## Extrait du document:
________
Thomas Ruff, la photographie comme laboratoire

La galerie David Zwirner à Londres a présenté en ce début d’année quarante ans de travail de l’artiste allemand à travers son approche expérimentale de la photographie entre abstraction, lumière et technologies.

« Il n’y a pas qu’une seule façon de faire des photographies. Il y a des milliers de possibilités parmi lesquelles vous pouvez choisir… Je m’intéresse simplement au résultat et à savoir si ce dernier mérite d’être discuté. » Depuis plus de quarante ans, Thomas Ruff explore le médium photographique entre portrait, nu, paysage et architecture en manipulant tous les moyens techniques. Qu’il s’agisse « des dispositifs anachroniques aux simulateurs informatiques les plus avancés en passant par de nombreux domaines intermédiaires ». 

Ce diplômé de la Staatliche Kunstakademie de Düsseldorf s’est fait connaître dans les années 1980 pour son étude constante de la « grammaire de la photographie ». De janvier à mars, la galerie David Zwirner a mis en exergue dans ses espaces londoniens son talent d’expérimentateur assidu. Sur deux étages, l’exposition juxtaposait ses séries récentes et une sélection d’images qui retraçait sa carrière, démontrant son approche toujours plus expansive du médium.
________
## Entrée:
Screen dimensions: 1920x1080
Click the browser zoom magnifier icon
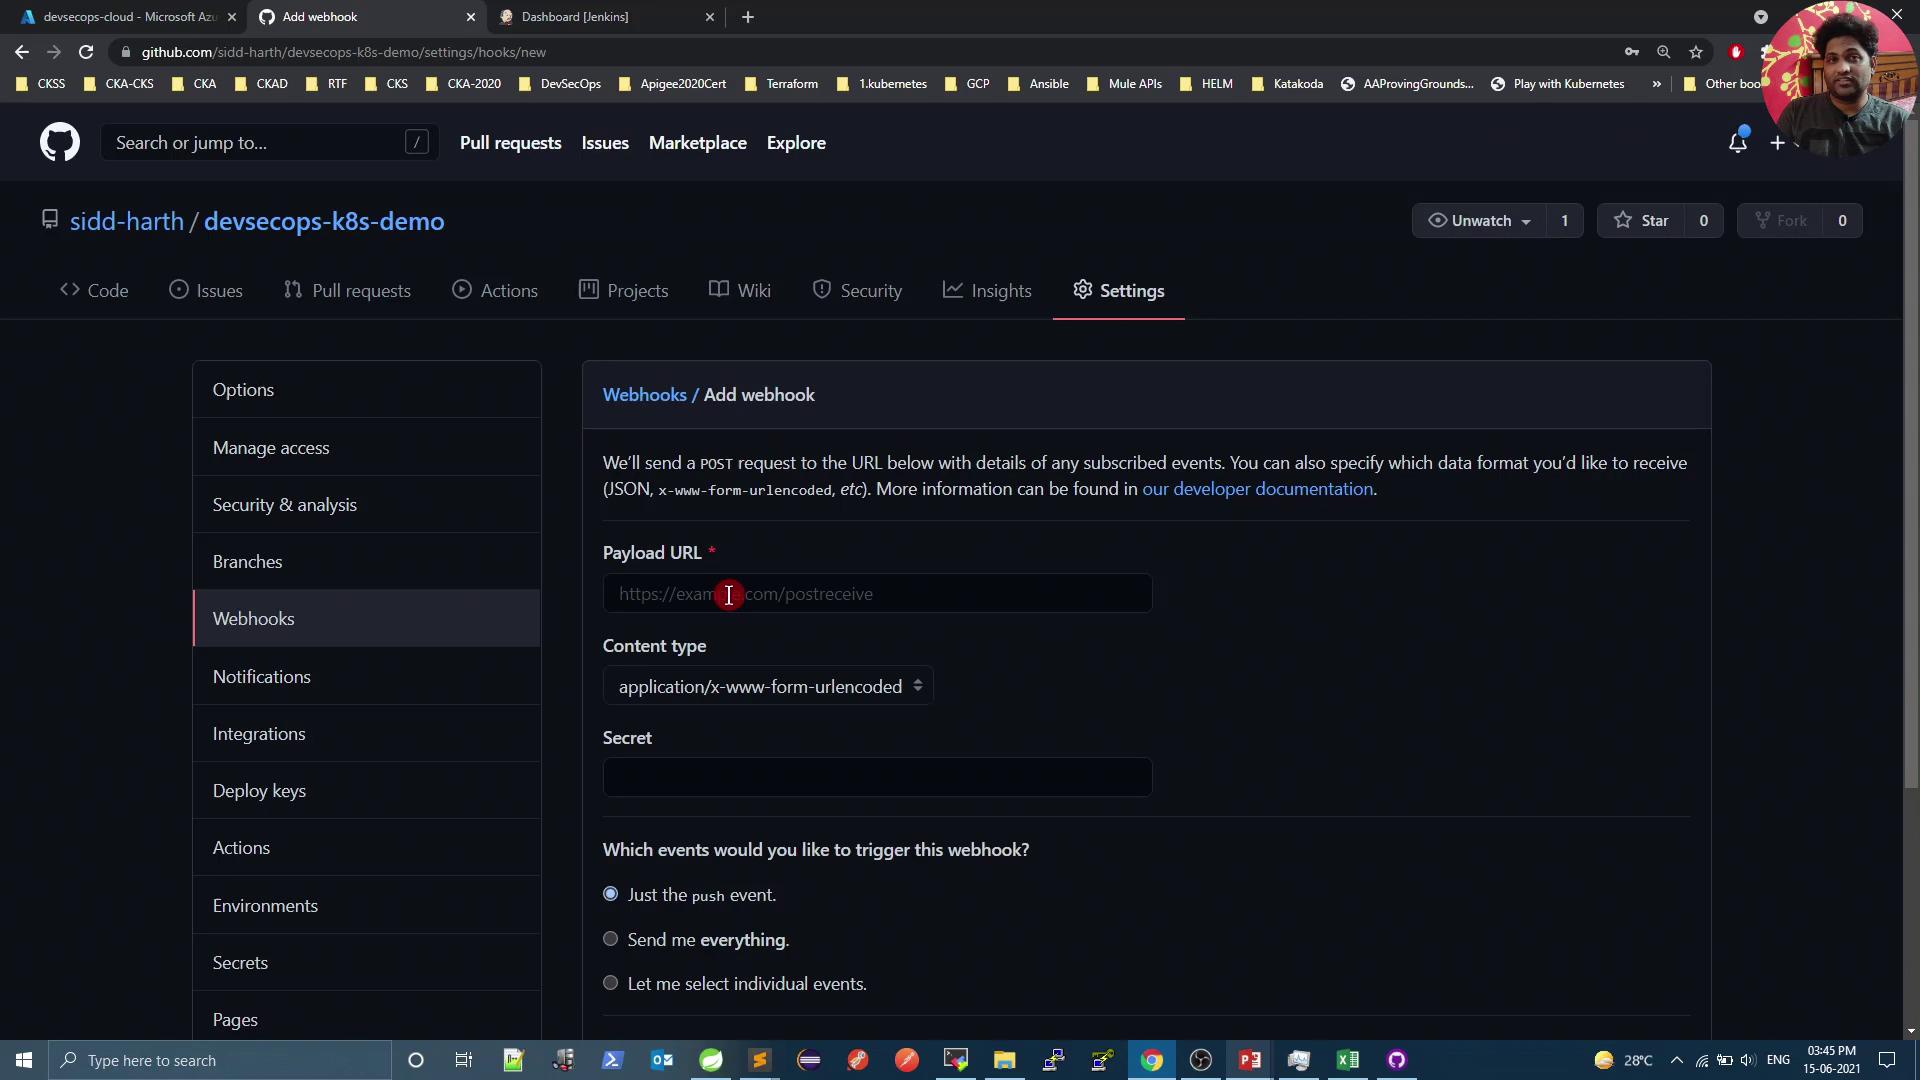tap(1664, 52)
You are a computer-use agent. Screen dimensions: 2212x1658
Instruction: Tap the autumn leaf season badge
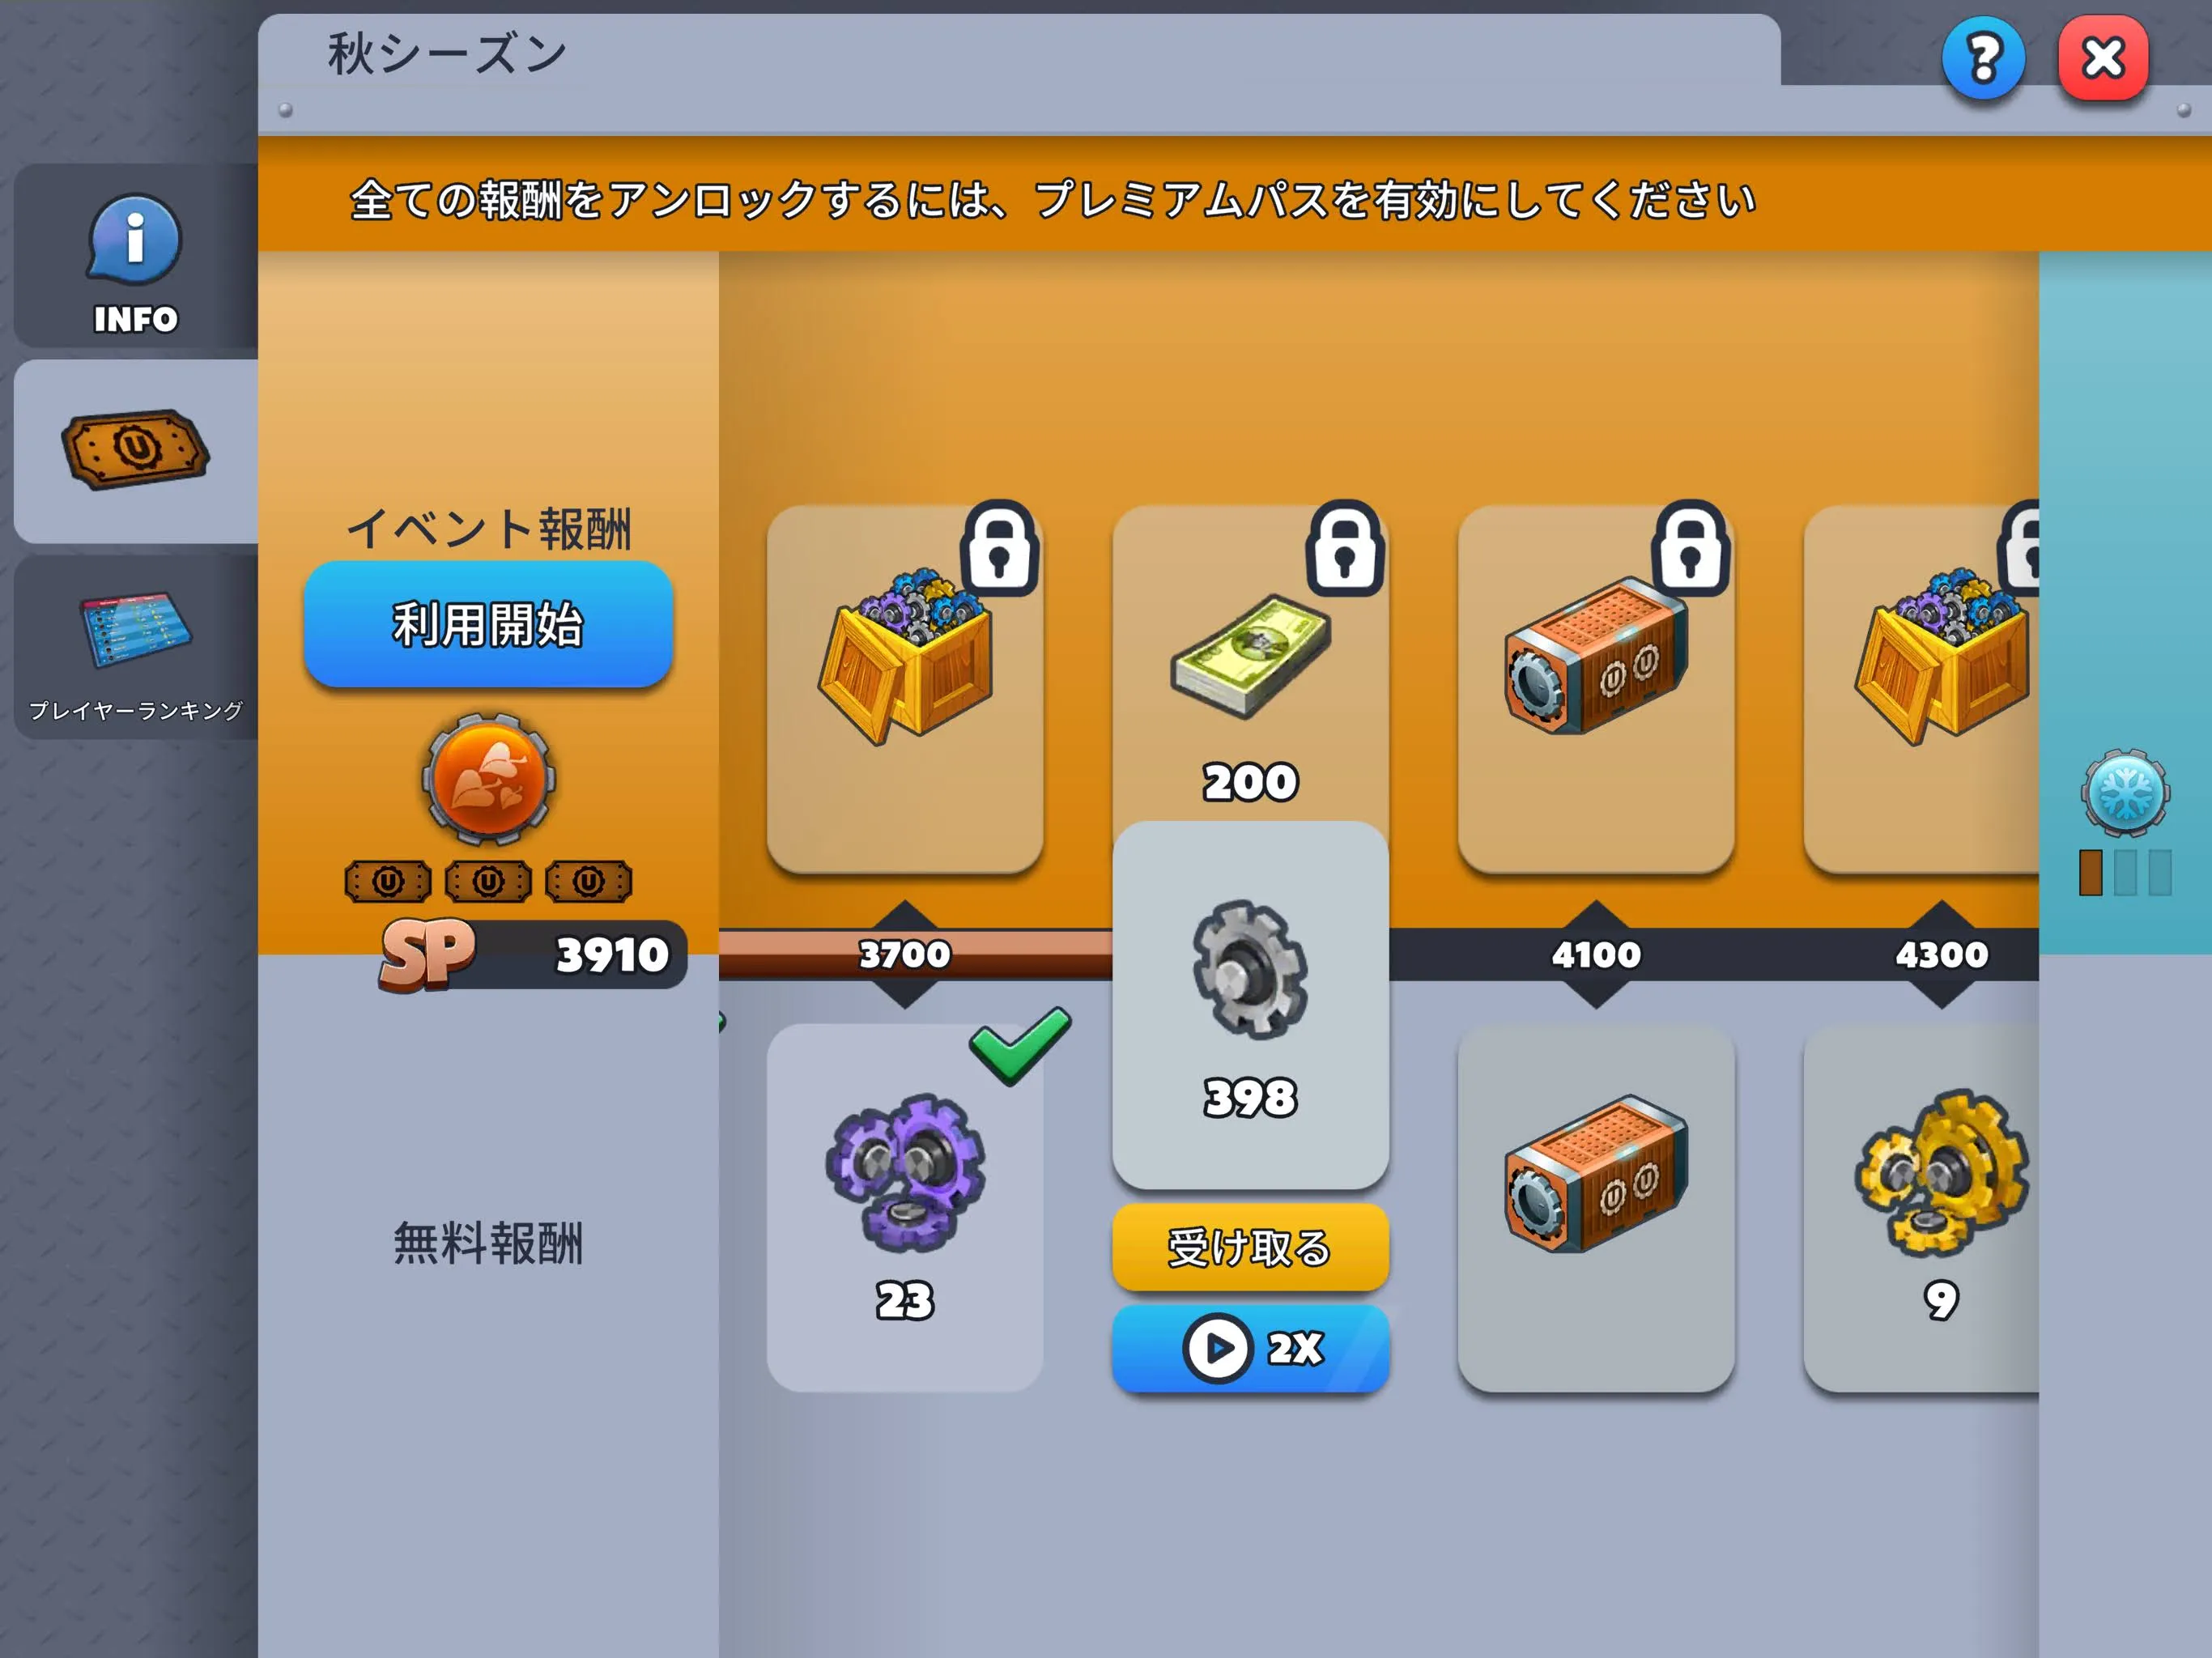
________
## Consigne 1:
Reproduisez à l'identique, s'il vous plaît, tout le passage de l'article sur Thomas Ruff allant de « Thomas Ruff, la » jusqu'à « lumière et technologies. ».
## Consigne 2:
Sélectionnez chaque ligne des enregistrements qui contient la chaîne « dimensions », en tenant compte de la casse, et recopiez-la.

## Réponse rédigée 1:
Thomas Ruff, la photographie comme laboratoire

La galerie David Zwirner à Londres a présenté en ce début d’année quarante ans de travail de l’artiste allemand à travers son approche expérimentale de la photographie entre abstraction, lumière et technologies.

## Réponse rédigée 2:
Screen dimensions: 1920x1080
You are a computer-use agent. Screen dimensions: 2212x1658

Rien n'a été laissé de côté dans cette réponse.